In case you’re wondering, after several decades of drinking in public, I’ve only been arrested for “public drunkenness” once. And, oddly, I wasn’t even drunk at the time (had barely finished my first cup of beer). A particular cop happened to have a vendetta against me, and was looking for any excuse to fuck with me. Hence the arrest.

It was a particularly surreal experience. It’s only the third time in my life when I’ve been handcuffed and hauled off to the hoose-gow (I’ve been lucky in that regard considering my lifestyle). It’s such a weird experience. It was almost sexual, like S&M. Bondage and Discipline. One moment you’re sitting there, experiencing total freedom of movement to do and say anything you like. And the next moment you’re bound and constrained by this total stranger who has total control over you and is whisking you off to some unknown fate and destination. . .

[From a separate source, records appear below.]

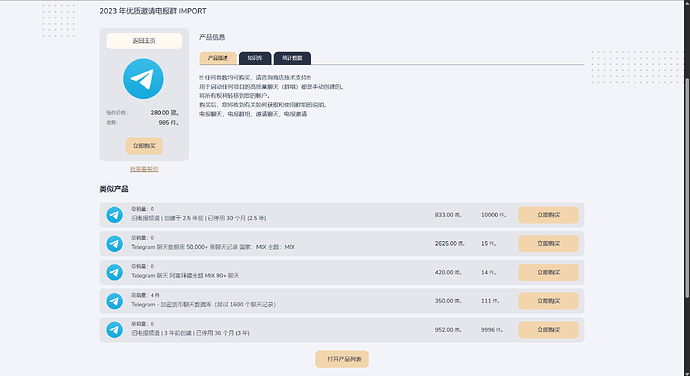Viewport: 690px width, 376px height.
Task: Click Telegram icon of 833.00 product row
Action: point(114,215)
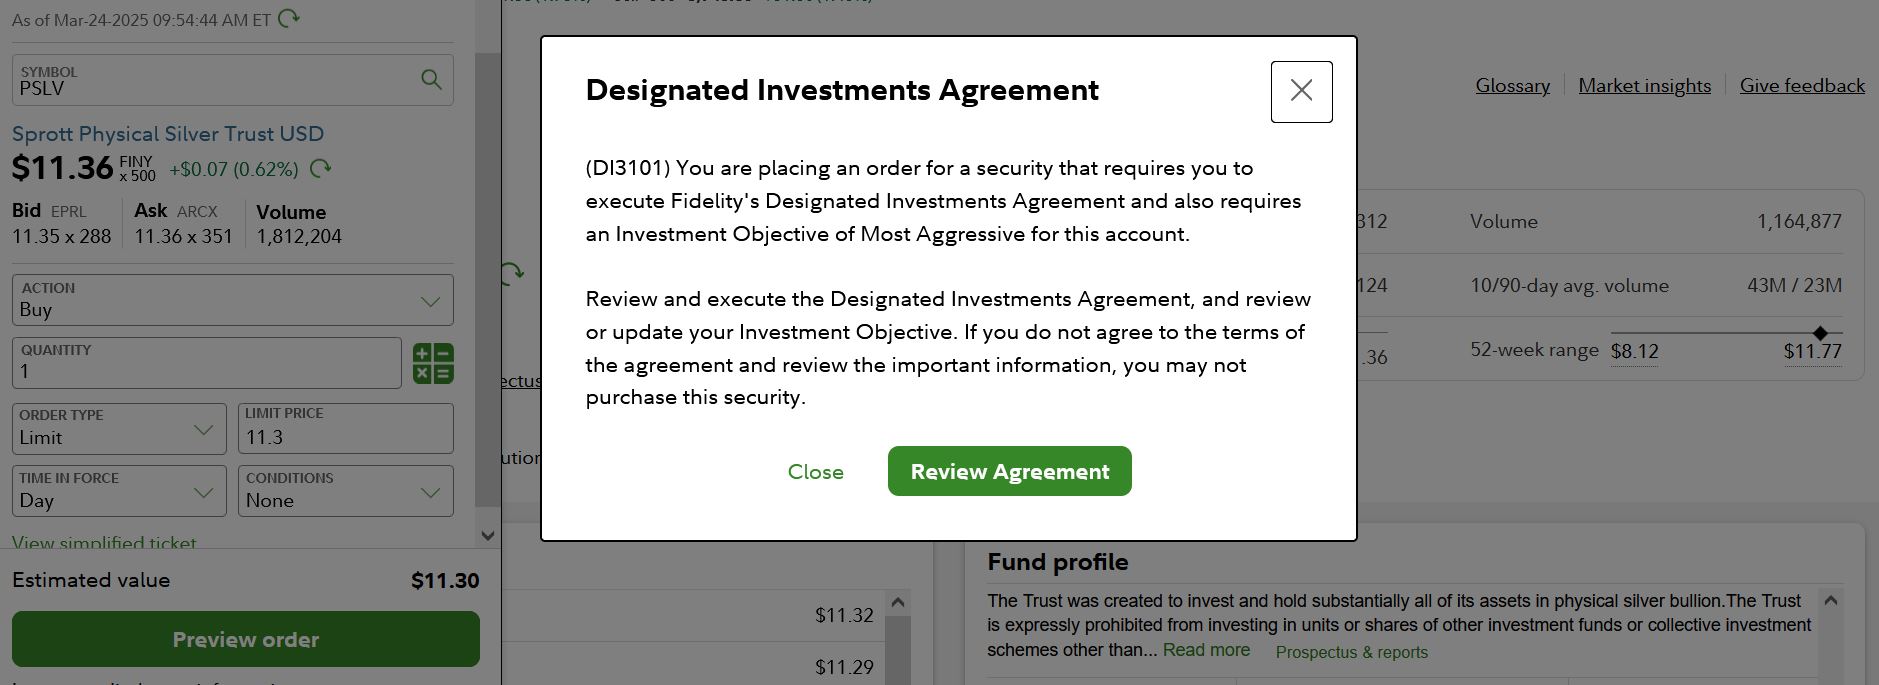Click the Give feedback link
1879x685 pixels.
coord(1801,86)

I spent the night in the drunk tank at the Berkeley police station — in the dungeon in this dark little cell with a slab concrete bunk bed with a couple of blankets and a pillow. It was a mostly uneventful night. I couldn’t sleep so I spent most of the time sitting on my bed in lotus position meditating. I couldn’t SEE the booking area, but I could HEAR them. And over the course of the night they booked several other people into different cells. Only one of them caused a disturbance. He was loud, angry and belligerent — ranting and cursing and threatening the arresting officers (he was either drunk or stoned or nuts or a combination of the three). He raged in his cell for an hour before he finally fell asleep (I could hear him snoring all night).

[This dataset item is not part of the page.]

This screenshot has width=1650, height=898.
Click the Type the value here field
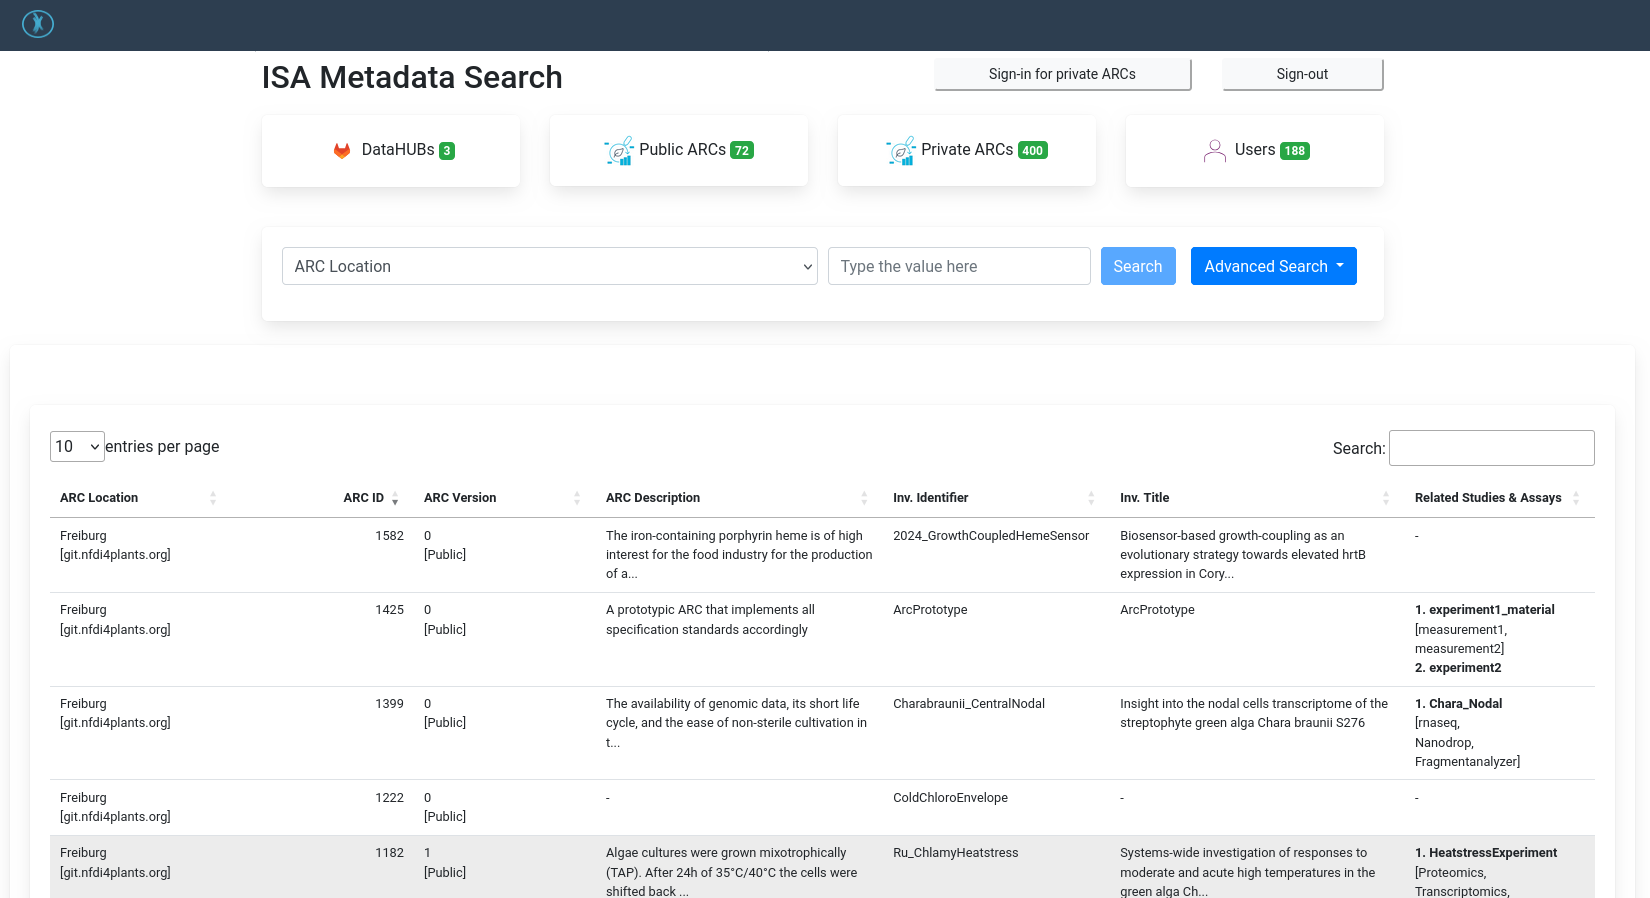(959, 266)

The next morning one of the people that worked at the booking station came over and unlocked my cell. Returned my belongings to me, gave me some paperwork, and then released me. And I got to keep the little mugshot photo of me and the wristband as a memento. I told the booking person that the whole thing reminded me of an episode of the Barny Miller TV show. Which it did. She laughed at that (though I doubt it was the first time she heard that line). And then I stepped outside of the police station into the morning light (which never looked better). And that was the end of it. . .. Actually, even though the cop had been trying to fuck with me, he actually did me a favor by arresting me. If he had given me a ticket instead, I would have had to get up at 5 in the morning to go to court all the way in downtown Oakland, pay $40 in paperwork fees, and then have to work 25 hours of Community Service to pay off my ticket. Instead I just slept overnight in a nice warm cell and that was the end of it. Go figure.